> [KUTIPAN TEKS]:
··········
Abu Hasan

مجموعة الاسلامية على نهج سلف الأمة

Minggu, 17 Maret 2019

cerMIN mukMIN

*CERMIN MUKMIN*

🔎 Rasulullah _shallallahu alaihi wasallam_ bersabda: 

الْمُؤْمِنُ مَرْآةُ أَخِيهِ ، وَالْمُؤْمِنُ أَخُو الْمُؤْمِنِ ، يَكُفُّ عَلَيْهِ ضَيْعَتَهُ ، وَيَحُوطُهُ مِنْ وَرَائِهِ" .

"Seorang mu’min adalah cermin bagi saudaranya. Dan seorang mukmin adalah saudara bagi mukmin yang lainnya, dia menahan dirinya dari mengambil harta saudaranya dan menjaga kehormatan dibelakangnya”. (HR. Abu Daud dari Abu Hurairah -radhiallahu anhu)

*FAWAID HADITS 

1⃣. Seorang mukmin ketika melihat kaca cermin *ingin berdandan memperbaiki dirinya.* Demikian pula dia menginginkan perbaikan jika melihat kejelekan yang menimpa saudaranya. Dia tidak suka keburukan menimpa saudaranya sebagaimana dia tidak suka jika keburukan itu menimpa dirinya.

لَا يُؤْمِنُ أَحَدُكُمْ حَتَّى يُحِبَّ لِأَخِيهِ مَا يُحِبُّ لِنَفْسِهِ

“Tidak beriman kalian, hingga ia mencintai untuk saudaranya apa yang ia sukai untuk dirinya sendiri” (Muttafaqun alaih).

2⃣. Saat bercermin seorang mukmin yang melihat aib keburukannya dia segera tutupi atau hilangkan, kalau bisa hendaknya dia saja yang tau keburukannya. Demikian pula hendaknya dia menutupi aib saudaranya. Tidak ingin jika aib tersebut tersebar, terbongkar, terexpose di tengah masyarakat.

وَمَنْ سَتَرَ مُسْلِمًا سَتَرَهُ اللَّهُ يَوْمَ الْقِيَامَة

ِ
“Barangsiapa yang menutupi (aib) seorang Muslim, Allah akan menutupi (aibnya) pada hari kiamat”. (Muttafaqun alaih)
··········
> [BLOK DATA]:
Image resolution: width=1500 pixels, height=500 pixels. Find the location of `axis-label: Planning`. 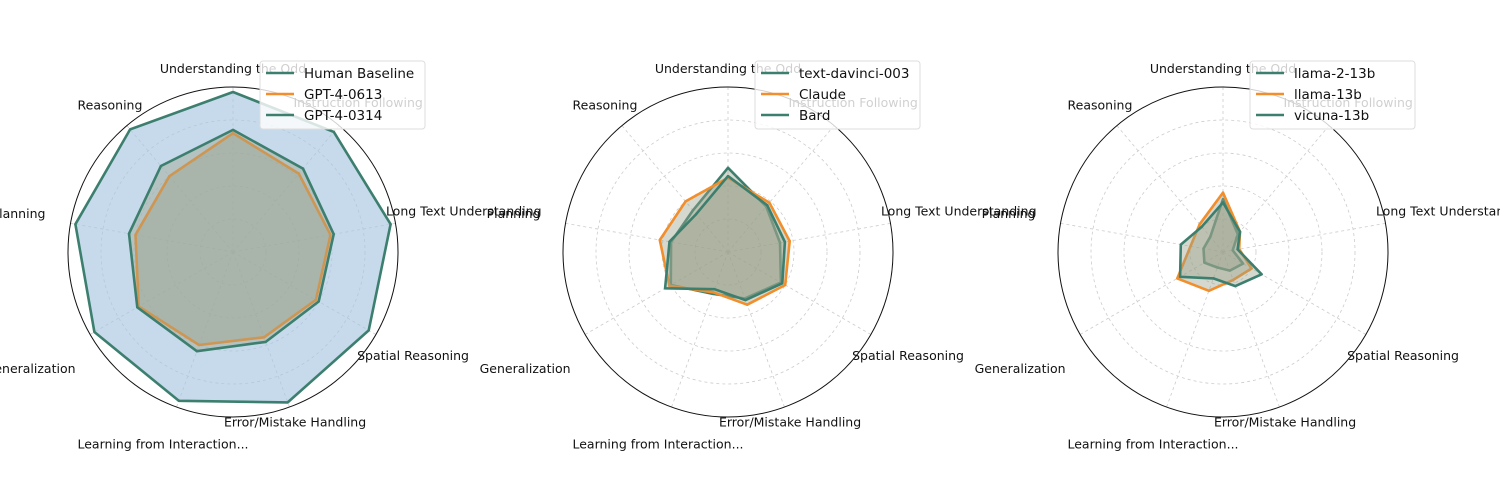

axis-label: Planning is located at coordinates (1009, 214).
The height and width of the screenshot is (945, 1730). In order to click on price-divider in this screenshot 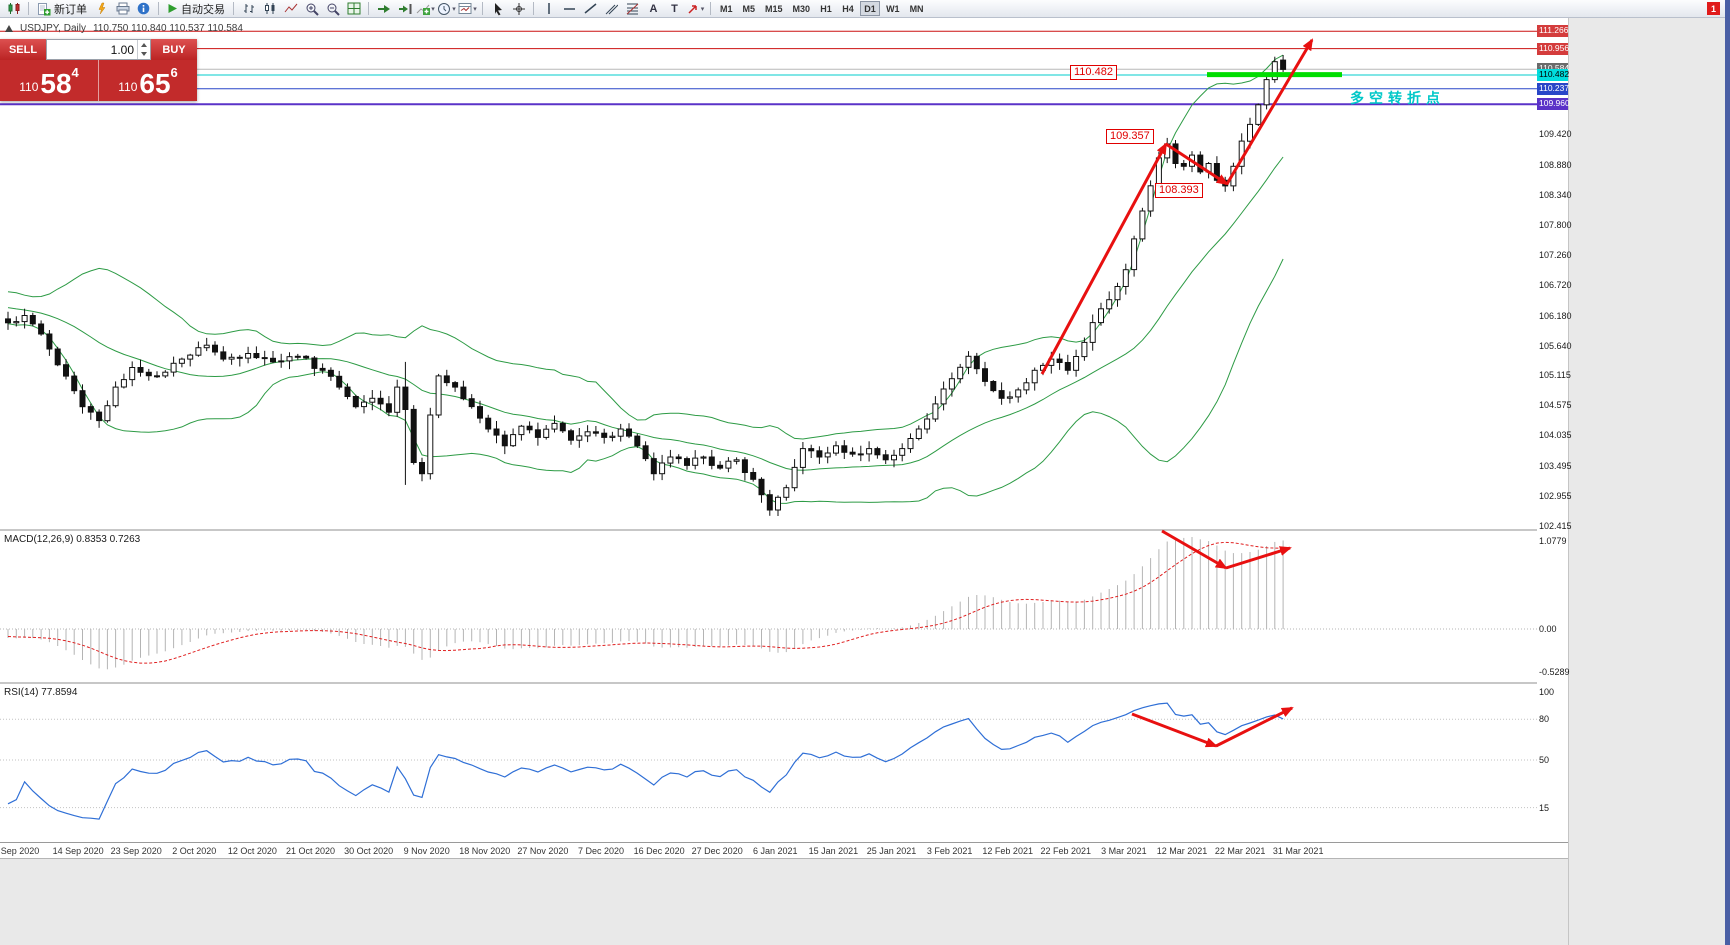, I will do `click(98, 80)`.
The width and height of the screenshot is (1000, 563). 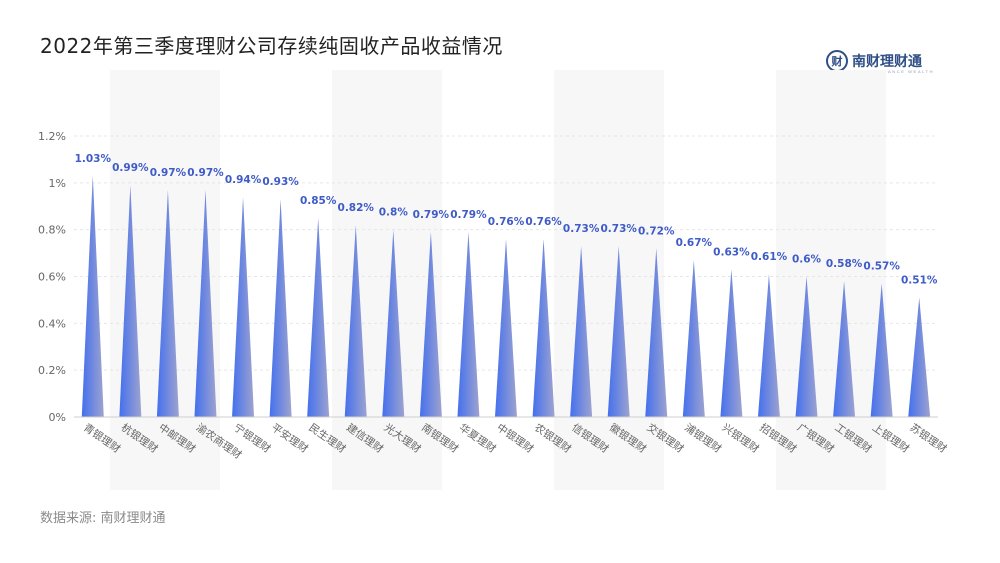 I want to click on value-label: 0.94%, so click(x=244, y=180).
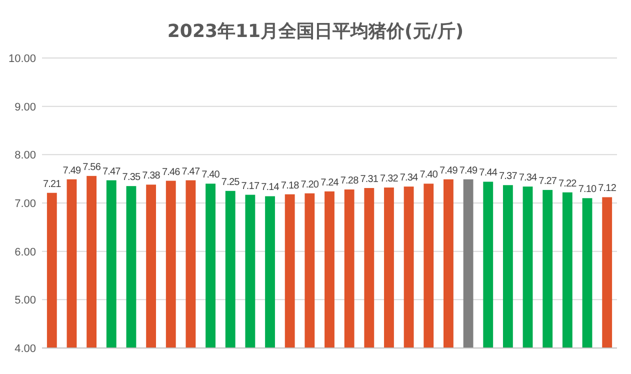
··········
> [INSTRUKSI KERJA 1]: Menurut tulisan tentang hadis cermin mukmin, siapa yang meriwayatkan hadis "Seorang mu’min adalah cermin bagi saudaranya"?
> [INSTRUKSI KERJA 2]: Teruskan tulisan tentang hadis cermin mukmin setelah kalimat terakhirnya dengan menambahkan poin berikutnya.

> [HASIL 1]: Hadis itu diriwayatkan oleh Abu Daud dari Abu Hurairah.

> [HASIL 2]:
3⃣. Seorang Mukmin tatkala melihat cermin untuk mawas diri. Apa yang belum rapi, apakah rambut, apakah ingus, apakah kotoran maka dia segera bereskan dan berusaha agar orang lain tidak perlu tahu. Maka demikianlah seorang mukmin tidak layak melaporkan segala kejelekan yang di miliki saudaranya. Tidak layak dia melakukan ghibah dibelakang saudaranya, karena hal itu berarti seperti memakan bangkai saudaranya. Allah Azza wa Jalla berfirman :

يَا أَيُّهَا الَّذِينَ آمَنُوا اجْتَنِبُوا كَثِيرًا مِنَ الظَّنِّ إِنَّ بَعْضَ الظَّنِّ إِثْمٌ ۖ وَلَا تَجَسَّسُوا وَلَا يَغْتَبْ بَعْضُكُمْ بَعْضًا ۚ أَيُحِبُّ أَحَدُكُمْ أَنْ يَأْكُلَ لَحْمَ أَخِيهِ مَيْتًا فَكَرِهْتُمُوهُ ۚ وَاتَّقُوا اللَّهَ ۚ إِنَّ اللَّهَ تَوَّابٌ رَحِيمٌ

“Hai orang-orang yang beriman, jauhilah kebanyakan purba-sangka (kecurigaan), karena sebagian dari purba-sangka itu dosa. Dan janganlah mencari-cari keburukan orang dan janganlah menggunjingkan satu sama lain. Adakah seorang diantara kamu yang suka memakan daging saudaranya yang sudah mati? Maka tentulah kamu merasa jijik kepadanya. Dan bertakwalah kepada Allah. Sesungguhnya Allah Maha Penerima Taubat lagi Maha Penyayang” (QS. Al Hujuraat : 12).

4⃣. Refleksi Cermin itu asli. Tak mungkin dibuat². Kalau aslinya wajah pas-pasan tidak mungkin terpantul pol-polan. Wajah jelek minta ke cermin ganteng. Muka ancur cermin dipecah. Tidaklah...
Rosulullah mengqiaskan/ mengumpamakan seorang mu’min dengan cermin itu karena tak ada yang lebih tulus dari cermin. Cermin tak pernah dusta dan selalu berbicara di atas puncak kejujurannya.

Dalam diamnya, ia memberitahu apa adanya tentang kita. Ketulusan cermin adalah ketulusan yang paripurna. Dia tak pernah menyimpan dendam. Demikianlah seorang muslim tidak menyimpan perasaan yang aneh² kepada muslim lainnya. Jangan seperti zaman now. Di muka A, di belakang B. Di depan kita yang diucapkan C di depan orang lain, lain juga statemennya. Alias bermuka dua, bermuka tiga hingga ber'dasa muka'.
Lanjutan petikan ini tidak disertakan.